#### Goal of the exercise
The required output is the complete data, repeated without alteration.

[Pixel coordinate grounding data]
=-=-=-=-=
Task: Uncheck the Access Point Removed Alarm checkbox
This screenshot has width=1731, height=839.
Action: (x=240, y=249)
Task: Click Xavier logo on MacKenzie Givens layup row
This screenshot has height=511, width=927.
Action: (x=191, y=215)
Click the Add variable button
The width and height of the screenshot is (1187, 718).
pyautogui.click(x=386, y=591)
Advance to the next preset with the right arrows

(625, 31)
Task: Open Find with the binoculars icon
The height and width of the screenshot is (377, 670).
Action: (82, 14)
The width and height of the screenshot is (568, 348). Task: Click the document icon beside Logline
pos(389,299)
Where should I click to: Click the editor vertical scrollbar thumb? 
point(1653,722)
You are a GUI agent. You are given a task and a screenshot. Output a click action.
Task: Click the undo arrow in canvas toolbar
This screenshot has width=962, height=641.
=-=-=-=-=
#### Problem solution
Task: Uncheck the Access Point Removed Alarm checkbox
This screenshot has width=1731, height=839.
Action: (x=240, y=249)
Task: Click Xavier logo on MacKenzie Givens layup row
This screenshot has height=511, width=927.
Action: (x=191, y=215)
Click the Add variable button
The width and height of the screenshot is (1187, 718).
pyautogui.click(x=386, y=591)
Advance to the next preset with the right arrows

(625, 31)
Task: Open Find with the binoculars icon
The height and width of the screenshot is (377, 670).
Action: (82, 14)
The width and height of the screenshot is (568, 348). Task: Click the document icon beside Logline
pos(389,299)
Where should I click to: Click the editor vertical scrollbar thumb? 
point(1653,722)
You are a GUI agent. You are given a task and a screenshot. Output a click action.
Task: Click the undo arrow in canvas toolbar
This screenshot has width=962, height=641.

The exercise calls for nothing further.